Currently a call to Query.build will result in reduntant Repo.preload(site, :completed_imports) calls:

  • 2 times for queries with no comparisons
  • 3 times for queries with comparisons

This PR makes two changes to preloading completed_imports:

  1. Do not preload at all if we are skipping imports anyways due to :unsupported_interval or :unsupported_query. The biggest win here is that for daily stats (interval == "hour") we will do 0 preloads as opposed to 2 or 3 postgres roundtrips.
  2. If preloading is necessary, hoist the preload a bit higher in the call tree so it does not need to be fetched multiple times

/sites sparklines

I looked into this because the separate sparkline graph queries on /sites currently result in 5 identical preloads per site card: 3 preloads for query_24h_stats and 2 for query_24h_intervals. With default page_size of 24 this will result in 120 postgres queries per page load when one per site would suffice.

With this PR, this will cut it down from 5 identical redundant queries per site to 0 because with interval == "hour" the preloads are not needed. For longer time ranges in works by @aerosol, it will be 2 queries per site. It would be possible to cut it down to 1 per site at the cost of some complexity. For that the Sparklines.overview_24h function would have to figure out whether imports are supported for the query and if so, run the preload before calling query_24h_stats and query_24h_intervals.

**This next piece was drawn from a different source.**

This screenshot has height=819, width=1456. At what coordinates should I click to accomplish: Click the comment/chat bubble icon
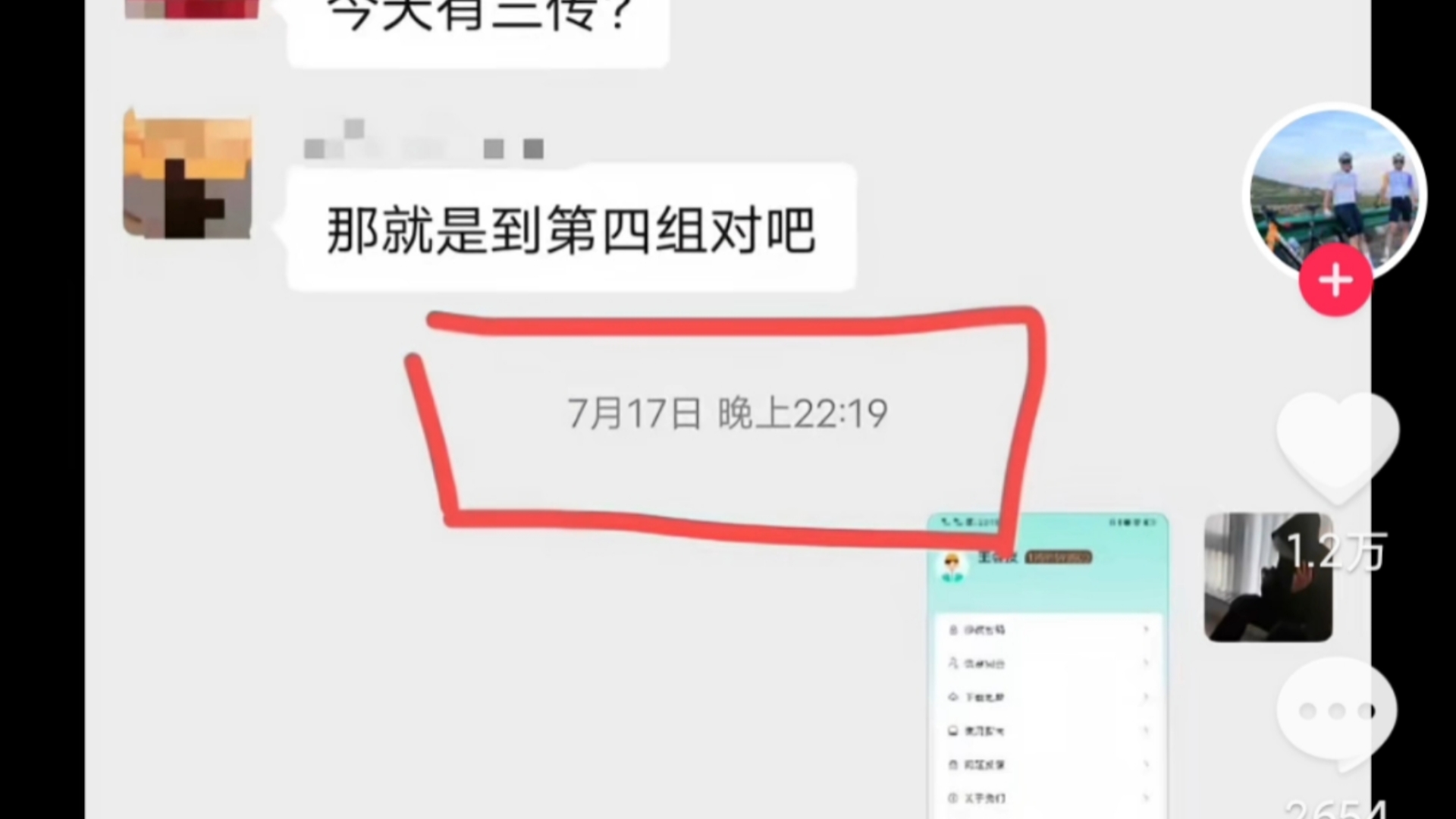pyautogui.click(x=1340, y=710)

However, this would require exposing some of the Query internals and I felt like it isn't worth it at the moment. One duplicated (surely cached on postgres side) query per site is not terrible.

@ukutaht ukutaht requested review from a team and RobertJoonas February 26, 2026 19:40
@ukutaht ukutaht force-pushed the reduce-imported-opts-queries branch from b8b2af8 to 24947d9 Compare February 26, 2026 20:01
@ukutaht ukutaht marked this pull request as draft February 26, 2026 20:12
@ukutaht ukutaht marked this pull request as ready for review February 27, 2026 01:14
@aerosol
Copy link
Member

aerosol commented Feb 27, 2026

Interesting, I like where this is going but I find the query building code a bit difficult to follow, how did you determine the number of preloads in your assessment?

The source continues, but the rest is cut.